__Lesetext__:
* * * * * * *

Bischof Stephans Gedanken und Perspektiven zur Halbzeit der Synode

Eher "mehr" als "entweder / oder"

Charakter dieser Thesen

Die folgenden Überlegungen wurden in einer ersten Fassung in der Bistumsdechantenkonferenz  am 12./13. November 2014 in Trier vorgetragen. Sie waren als Diskussionsanregungen aus der Sicht des Bischofs gedacht. In den Text, wie er nun vorliegt, sind die Gespräche dieser Konferenz, aber auch andere Gespräche, die ich seit dem geführt habe, eingeflossen. Manches von dem, was ich damals vorgetragen habe, habe ich weggelassen, anderes ergänzt und auch die eigentlichen Thesen hier und da präzisiert.

In der Bistumsdechantenkonferenz kommen zweimal im Jahr die Dechanten mit dem Bischof, den Weihbischöfen, dem Generalvikar, den übrigen Bischofsvikaren, der Direktorin und den Direktoren des Generalvikariates und anderen Verantwortlichen der bischöflichen Behörde zur Beratung zusammen.

Die Thesen sind nicht speziell auf den Prozess der Synode, sondern auf die kirchliche Situation insgesamt hin formuliert. Dennoch schienen sie dem Geschäftsführenden Ausschuss der Synode auch für die Arbeit der Synode interessant, zumal diese sich in ihrer „Halbzeit“ befindet. Bei der Lektüre wird man spüren, dass ich dem Text trotz seiner Überarbeitung den Charakter des gesprochenen Wortes gelassen habe.

„Perspektiven-Wechsel“ und „Vision“

Ich habe meine Gedanken unter das Stichwort „Perspektivenwechsel“ gestellt. Damit habe ich mir einen Begriff zu Eigen gemacht, der im Kontext der letzten Vollversammlung unserer Synode mehrmals gefallen ist. Es scheint so, als ob dieser Begriff nicht nur für unsere Diözesansynode, sondern derzeit für die Kirche insgesamt – nicht zuletzt durch das Pontifikat von Papst Franziskus – zu einem Leitbegriff wird. Wahrscheinlich ist es sogar ein Begriff, der ein globales Leitmotiv beschreibt, das den kirchlichen Raum weit überschreitet: In wie vielen Bereichen ist Perspektivenwechsel angesagt! Denken wir an die Flüchtlingsfrage, an den Klimawandel, an die Armutsbekämpfung … „Die Krisen des anderen gibt es nicht mehr“ (Frank-Walter Steinmeier). Die Globalisierung fordert einen Perspektivenwechsel von allen.

* * * * * * *

__Aufgabenbeschreibung__:
Beantworte anhand des Lesetextes:
(a) Wann und wo wurden die Überlegungen in einer ersten Fassung vorgetragen?
(b) Wie oft im Jahr tritt die Bistumsdechantenkonferenz zusammen?
(c) Wer wird mit dem Satz „Die Krisen des anderen gibt es nicht mehr“ zitiert?
Stütze dich ausschließlich auf den Lesetext.

__Ausgewählte Datensätze__:
* * * * * * *

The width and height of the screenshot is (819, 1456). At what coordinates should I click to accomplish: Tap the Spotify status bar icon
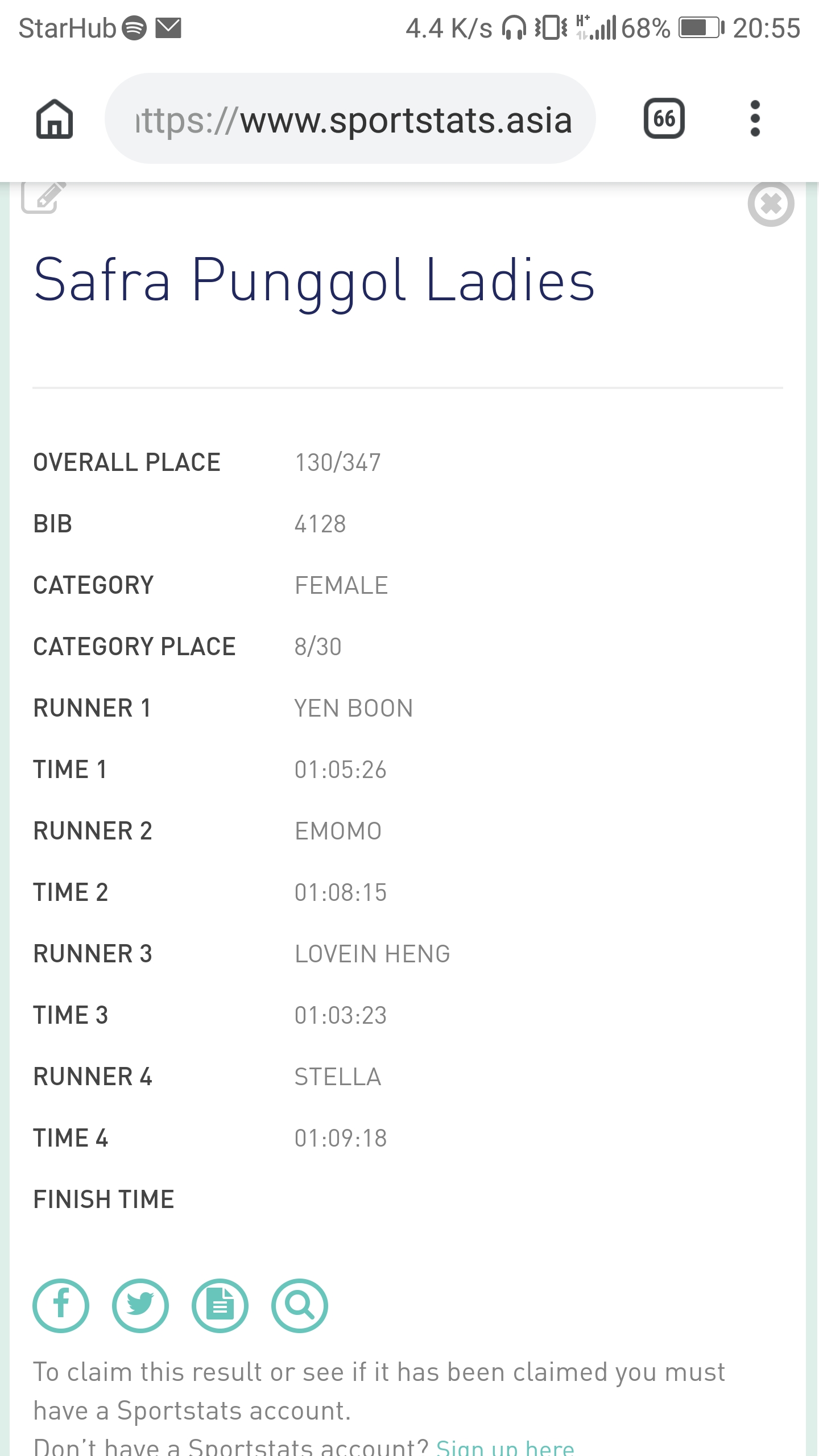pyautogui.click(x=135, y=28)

* * * * * * *

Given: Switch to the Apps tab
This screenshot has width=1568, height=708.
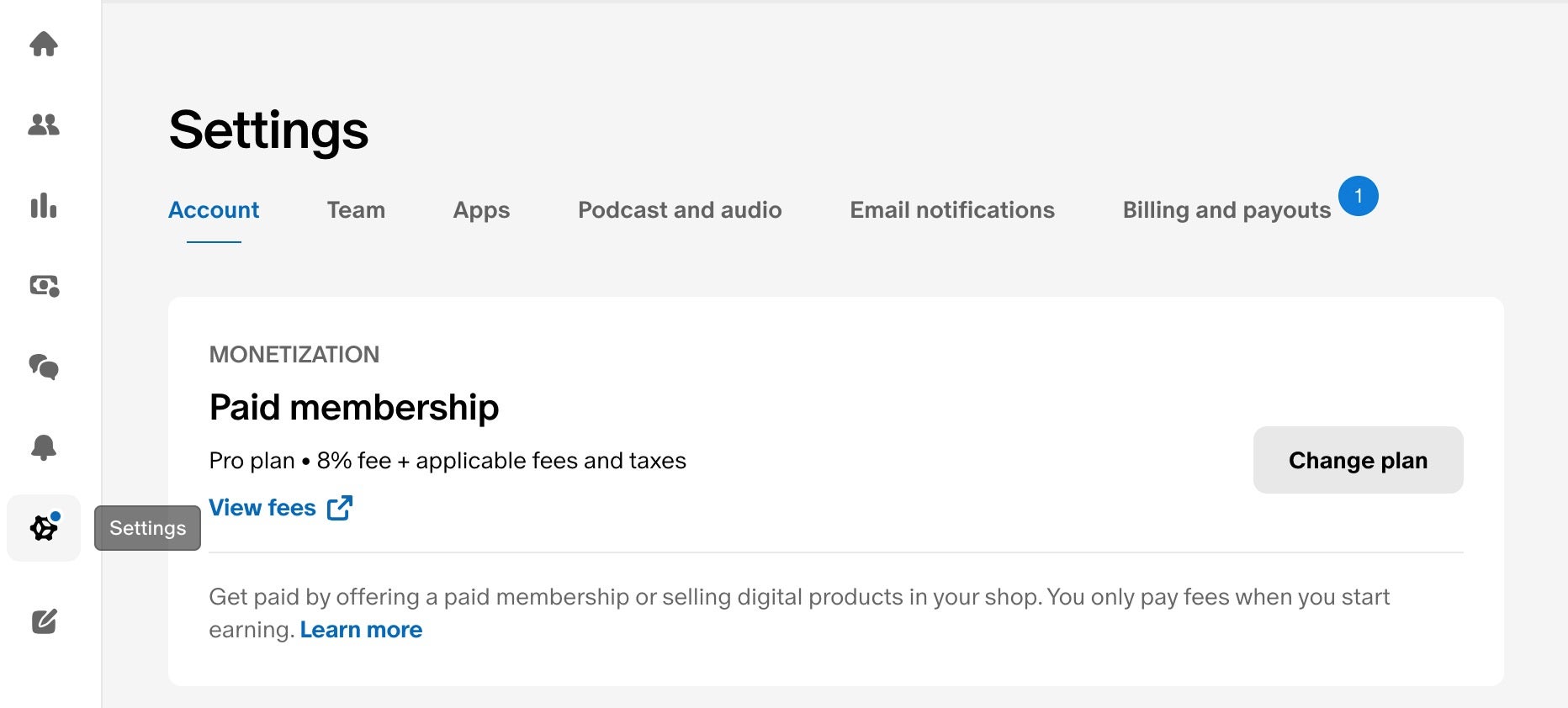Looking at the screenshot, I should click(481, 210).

* * * * * * *

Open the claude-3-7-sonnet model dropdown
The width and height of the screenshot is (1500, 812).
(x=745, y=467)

* * * * * * *

__Richtige Antwort__:
(a) Am 12./13. November 2014 in Trier, in der Bistumsdechantenkonferenz.
(b) Zweimal im Jahr.
(c) Frank-Walter Steinmeier.